Semaglutide

Semaglutide is a GLP-1 analog that lowers glucose, suppresses appetite, promotes weight loss, and improves cardiovascular and hepatic health. It also shows neuroprotective potential in Parkinson’s and Alzheimer’s.

- Improve metabolic and cardiovascular health

- Manage obesity or insulin resistance

Mechanism of Action

How this peptide works in the body

Glycemic Control:

Semaglutide binds to GLP-1 receptors (GLP-1R) on pancreatic β-cells, activating the cAMP/PKA pathway, which enhances glucose-dependent insulin secretion. This prevents excessive insulin release, reducing the risk of hypoglycemia.
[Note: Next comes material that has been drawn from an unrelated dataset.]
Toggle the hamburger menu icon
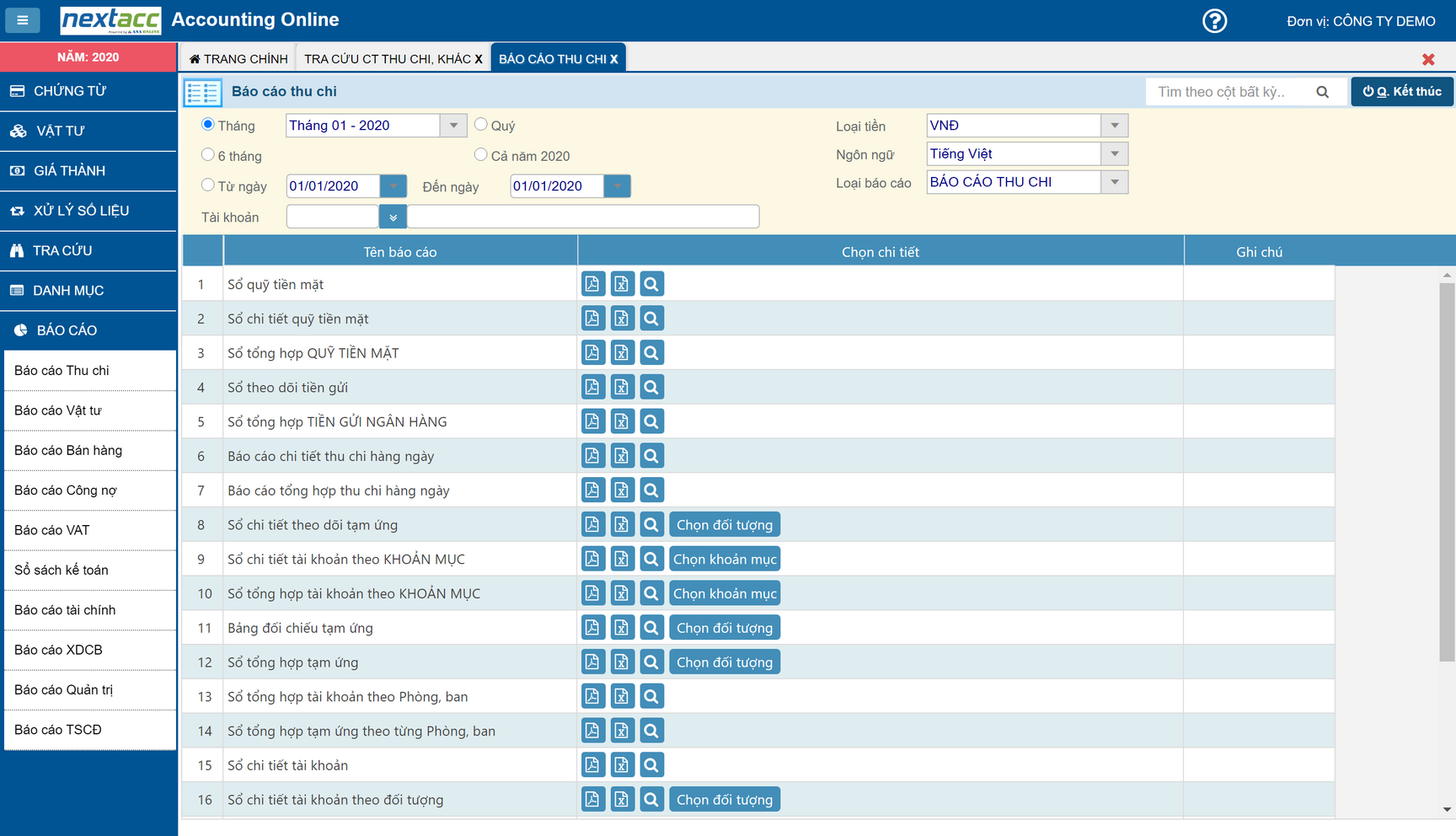 tap(23, 20)

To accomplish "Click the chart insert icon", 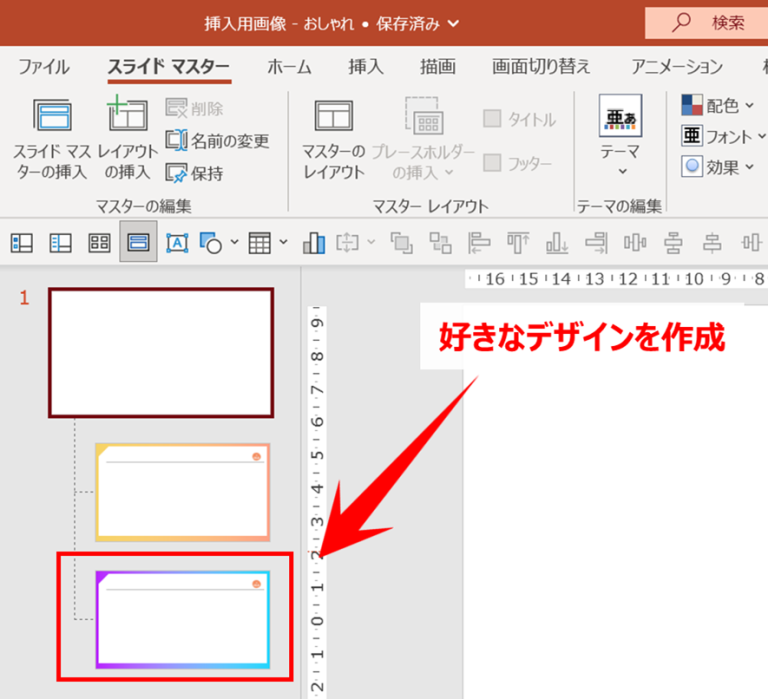I will 313,242.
Simultaneously, it suppresses glucagon secretion from pancreatic α-cells by inhibiting cAMP production, limiting hepatic gluconeogenesis and glycogenolysis, thereby lowering fasting and postprandial blood glucose levels.

Appetite Suppression:

Semaglutide activates GLP-1 receptors in the arcuate nucleus (ARC) of the hypothalamus, stimulating pro-opiomelanocortin (POMC) neurons while inhibiting agouti-related peptide (AgRP) neurons, reducing hunger signals. This modulation decreases neuropeptide Y (NPY) release, suppressing appetite. Additionally, it delays gastric emptying by reducing vagal signaling and inhibiting gastric antral motility, prolonging satiety and reducing caloric intake.

Cardiometabolic Effects:

Semaglutide improves lipid metabolism by downregulating hepatic sterol regulatory element-binding proteins (SREBPs), reducing triglyceride and LDL cholesterol synthesis while promoting fatty acid oxidation. It attenuates systemic inflammation by inhibiting nuclear factor kappa B (NF-κB) signaling, reducing the production of proinflammatory cytokines (IL-6, TNF-α, CRP). This contributes to decreased vascular inflammation, endothelial dysfunction, and atherosclerotic plaque formation, lowering cardiovascular risk.

Weight Loss:

Semaglutide's dual effects on appetite and metabolism lead to sustained fat loss. It enhances lipolysis and β-oxidation in adipose tissue by modulating AMPK and PPAR-α activity, increasing energy expenditure. Additionally, its impact on dopaminergic reward circuits in the ventral tegmental area (VTA) reduces food cravings and compulsive eating behaviors, supporting long-term weight management.